There are 8 lines and so, the button is 8 mm wide.

We could have counted 8 lines from zero, or we could have looked at the 5 mm line that is in the middle of 0 and 1 cm. From here we have another 3 millimetre lines.

5 mm + 3 mm = 8 mm

Alternatively, we could have seen that the button is almost at the 1 cm line.

The button lines up with a line that is 2 lines away from 1 cm.

1 cm is worth 10 mm and we could have subtracted 2 mm from 10 mm to get to 8 mm.

Below is an example of measuring the side length of a die.

Again we line the left side of the die up with the zero line on the ruler.

The die is 16 mm long.

We could have got this by counting 16 individual lines but this can be quite slow and it is easier to make a mistake in your counting.

The 1 cm mark is worth 10 mm.

We could have counted on 6 more millimetre lines from 10 mm to make 16 mm.

Alternatively, we know that the slightly longer line after the 1 cm mark is another 5 mm.

This is 15 mm, directly in between 1 cm and 2 cm.

The die length is one more line after the 15 mm mark and so it is 16 mm long.

Again we could have also realised that the right side of the die is 4 millimetre lines to the left of the 2 cm mark.

2 cm is worth 20 mm and if we count down 4 places from 20, we get to 16 mm.

We have included this final example to cover another mistake that children might encounter when measuring an image in a book.

The image is showing a 3D die and some children may measure the image all the way to the right hand side, not realising that this is the depth of the die.

It is important to explain that the length we are actually measuring is just the front edge and possibly show them a real die if they are making this mistake.

Centimetres are units of measurement that we commonly see on rulers and are written with the abbreviation ‘cm’.

Centimetres help to describe how long an object is.

Below is a 15 centimetre ruler.
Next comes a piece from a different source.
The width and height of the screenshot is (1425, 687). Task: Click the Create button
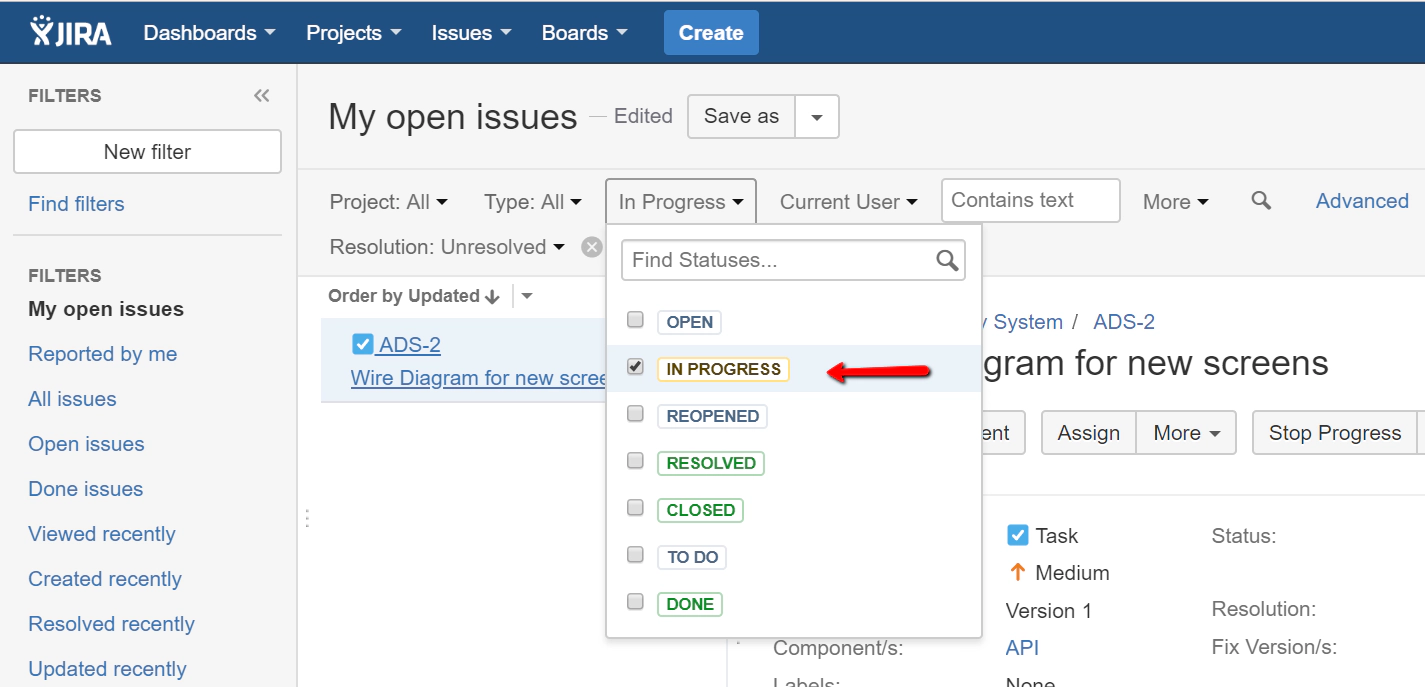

It has numbers from 0 to 15 and each number is a centimetre apart from the number next to it.

Centimetres are one of the common metric units of measurement and they are easy to compare to millimetres, metres and kilometres when we describe how long a distance is.
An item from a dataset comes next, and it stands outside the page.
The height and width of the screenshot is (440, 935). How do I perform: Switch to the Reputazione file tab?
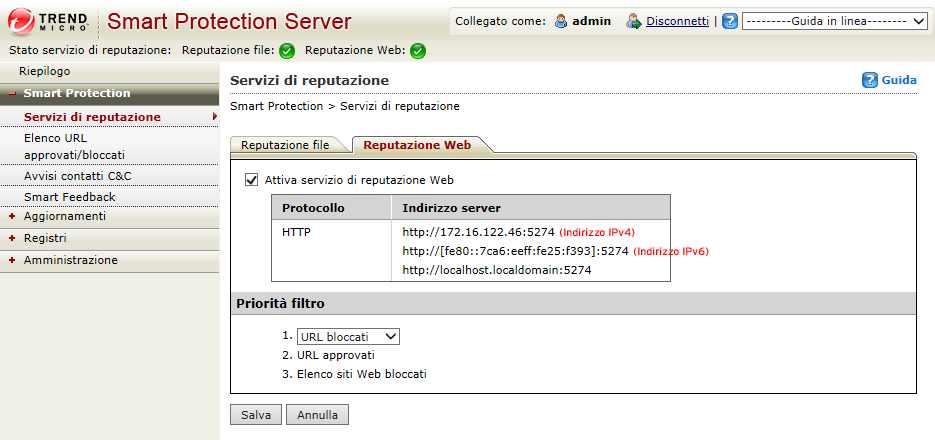tap(285, 145)
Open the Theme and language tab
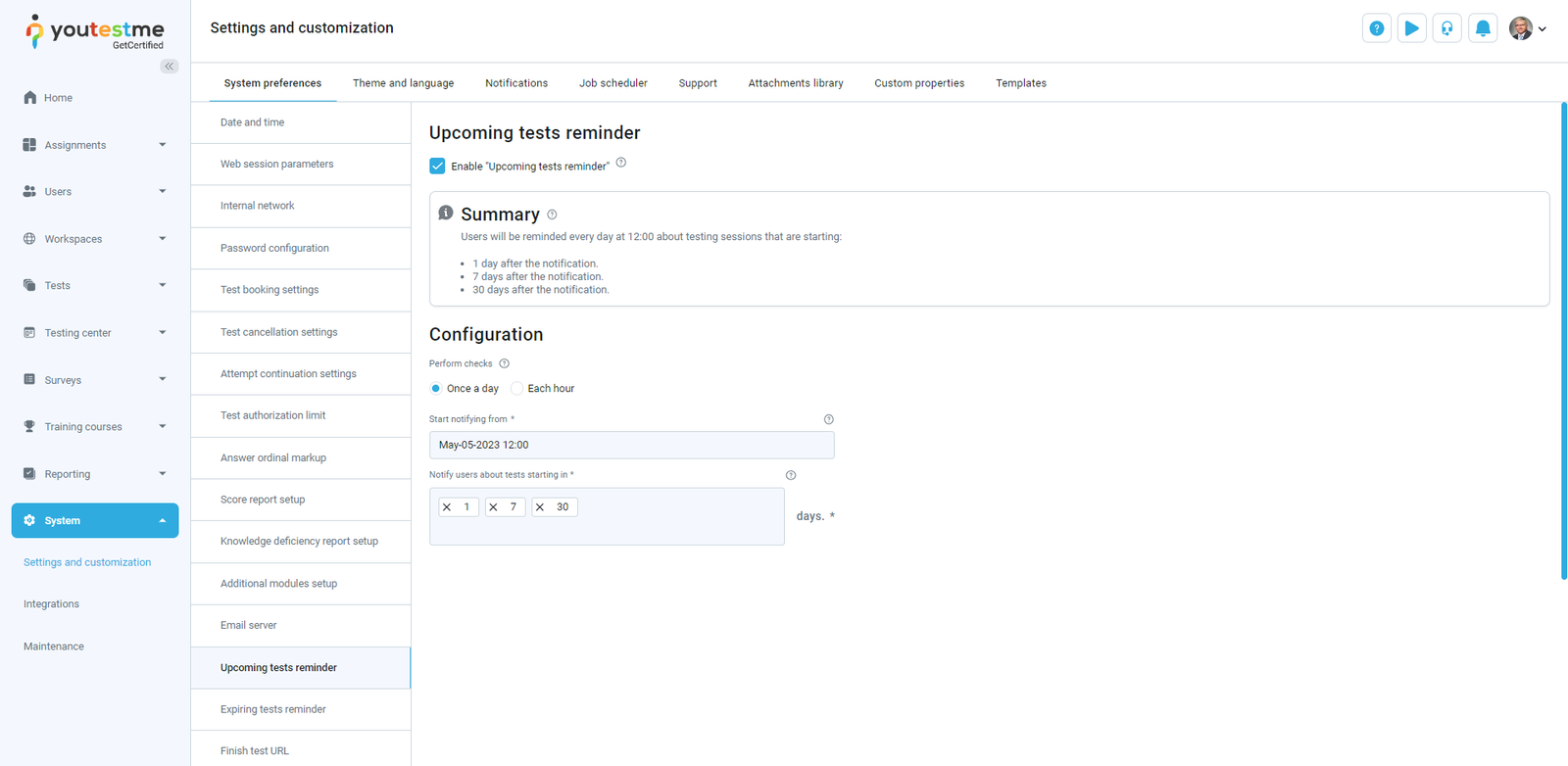This screenshot has height=766, width=1568. [403, 83]
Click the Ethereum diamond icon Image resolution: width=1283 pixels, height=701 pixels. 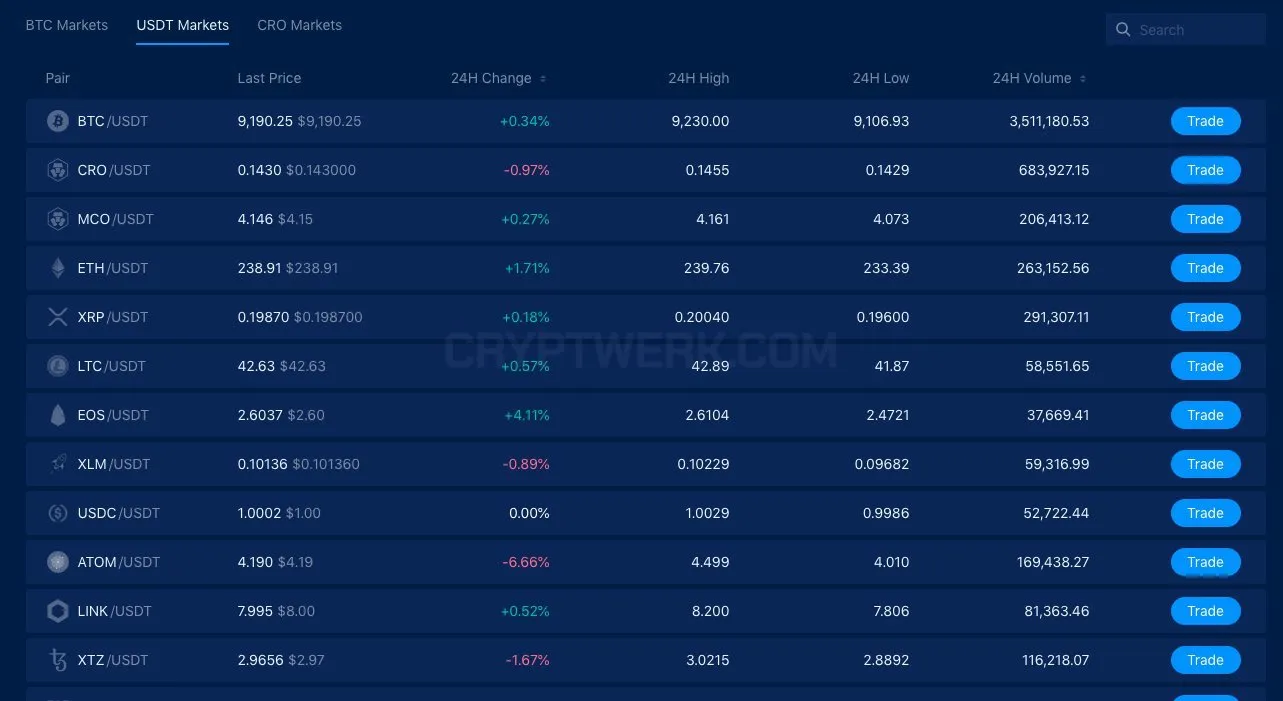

All of these words end in ‘metres’ so we know that we can compare them.

Some rulers have ‘inches’ on the other side and we cannot compare centimetres to inches as easily.

We typically write centimetres as ‘cm’ for short, with a space between the number and the ‘cm’.

The ruler itself is slightly longer than 15 cm, however the distance from the 0 line to the 15 line is 15 cm.

It is important to measure objects using the measurement lines on the ruler.

We always start from the ‘0’ line on the ruler and we line our objects up with this point.

A common mistake when learning to measure objects with a ruler is to not line up the object with the zero correctly.

When teaching measuring with a ruler it is important to stress that the measurement is taken from the zero mark and not the edge of the ruler.

Here is our first example of measuring centimetres using a ruler.

We will measure the length of this pencil sharpener.

Remember to line up the left edge of the pencil sharpener with the zero line.

The pencil sharpener’s right edge lines up with the 1. This means that the pencil sharper is 1 cm across in width.

Here is another example of measuring centimetres with a ruler.

We line up the left of the eraser with the zero line on the ruler.

The right hand side of the eraser lines up with the 4 on the ruler and so, the length of the eraser is 4 cm.

The final example of measuring centimetres using a ruler is given below.

We will measure the length of this pencil by lining its left tip up with the zero mark.

The right most tip of the pencil lines up with the 14 line and so, the pencil is 14 cm long.